Input data>
+===+
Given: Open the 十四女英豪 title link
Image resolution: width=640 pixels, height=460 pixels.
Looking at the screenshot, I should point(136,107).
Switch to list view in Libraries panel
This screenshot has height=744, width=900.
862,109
+===+
Problem description> Reproduce every line of the data above verbatim, in the same order.

Answer>
Given: Open the 十四女英豪 title link
Image resolution: width=640 pixels, height=460 pixels.
Looking at the screenshot, I should point(136,107).
Switch to list view in Libraries panel
This screenshot has height=744, width=900.
862,109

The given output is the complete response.